S’il est un secteur qui résiste au Covid-19, c’est bien celui de la défense. Les 100 plus grandes entreprises du secteur ont engrangé 531 milliards de dollars (471 milliards d’euros) de ventes d’armement en 2020, en augmentation de 1,3% par rapport à 2019, d’après une étude publiée lundi 6 décembre par l’Institut suédois spécialiste des études d’armement (Sipri). Les ventes d’armes ne connaissent pas la crise, en croissance de 17% depuis 2015. Mais les entreprises françaises ont, malgré tout, peu bénéficié de cette dynamique : leurs revenus ont chuté de 7,7%.

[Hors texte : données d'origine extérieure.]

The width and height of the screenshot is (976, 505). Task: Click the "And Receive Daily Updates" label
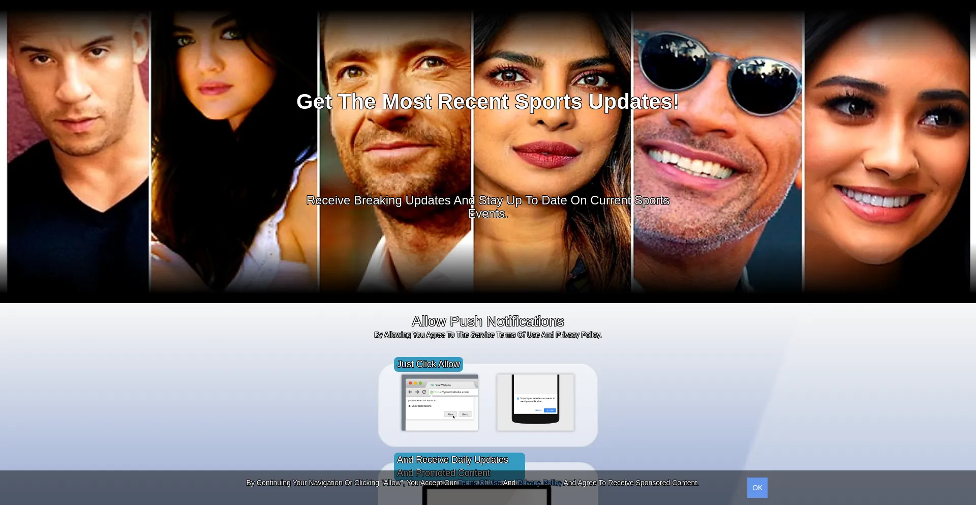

« Cette baisse significative est en grande partie due à une forte diminution d'une année sur l'autre du nombre de livraisons d'avions de combat Rafale par Dassault, résume dans l’étude Lucie Béraud-Sudreau, directrice du programme Dépenses militaires et production d'armement du Sipri. Les ventes d'armes de Safran ont elles progressé, portées par l'augmentation des ventes de systèmes de navigation et de pointage. » Un trou d’air qui avait été signalé dans un rapport du ministère des Armées remis au Parlement en juin dernier. Si la pandémie mondiale a joué, la contre-performance est surtout liée à la faiblesse des contrats Rafale à l’export l’an dernier.
La France en cinquième position
Dans le détail, les six entreprises françaises de la défense présentes dans ce classement cumulent 24,7 milliards de dollars (22 milliards d’euros) de ventes, soit 4,7% du total des ventes. C’est moins que le total cumulé des sept entreprises britanniques avec 33 milliards d’euros, mais plus que celui des quatre entreprises allemandes, à 8 milliards d’euros. La France se situe in fine en cinquième position, derrière les Etats-Unis, la Chine, le Royaume-Uni et la Russie. A noter que ne sont pas comptabilisés dans ces chiffres Airbus (rang 11) et MBDA (rang 30) : ces deux entreprises cumulent respectivement 11 milliards d’euros et 4 milliards d’euros de ventes.
Dans le détail, quatre entreprises françaises ont vu leurs ventes se réduire l’an dernier : Thales (rang 14) avec 8 milliards d’euros de revenus (-5,8%), Naval Group (rang 31) avec 3,4 milliards d’euros et Nexter (rang 83) avec 1,1 milliards d’euros. Mais la chute la plus importante concerne Dassault Aviation (rang 32), avec des ventes en baisse de 37% à 3,3 milliards d’euros. Seules deux acteurs français sont parvenus à tirer leur épingle du jeu : Safran (rang 25) a vu ses ventes s’envoler de 24%, atteignant 4 milliards d’euros grâce à ses systèmes de visées et de navigation. Le CEA (rang 48), acteur de la dissuasion nucléaire, a vu les siennes s’envoler de 10%, à 2,2 milliards d’euros.
Le Rafale concentre les espoirs
La multiplication des contrats Rafale à l’export cette année pourrait faire regagner du terrain à la France. Le moteur pour Safran, les équipements électroniques pour Thales, les missiles pour MBDA… Tous sont conviés à embarquer dans l’avion de Dassault Aviation. Aux 80 Rafale qui viennent d’être commandés par les Emirats Arabes Unis, pour un montant record de 14 milliards d’euros, s’ajoutent cette année 24 appareils pour la Grèce (dont au moins 6 neufs), 30 à l’Egypte et 12 (d’occasion) pour la Croatie.
Malgré l’avalanche de contrats Rafale, les entreprises françaises sont loin de pouvoir atteindre les niveaux atteints par les acteurs américains, en tête du classement. « Les ventes d'armes combinées des 41 entreprises américaines s’élèvent à 285 milliards de dollars [252 milliards d’euros, ndlr] en 2020, soit une augmentation de 1,9% par rapport à 2019 et représentent 54% du total des ventes d’armes du top 100 », détaille l’étude du Sipri. Quant aux entreprises chinoises, si elles ne sont que cinq à être représentées dans le top 100, elles ont cumulé l’an dernier près de 60 milliards d’euros de ventes, en hausse de 1,5%.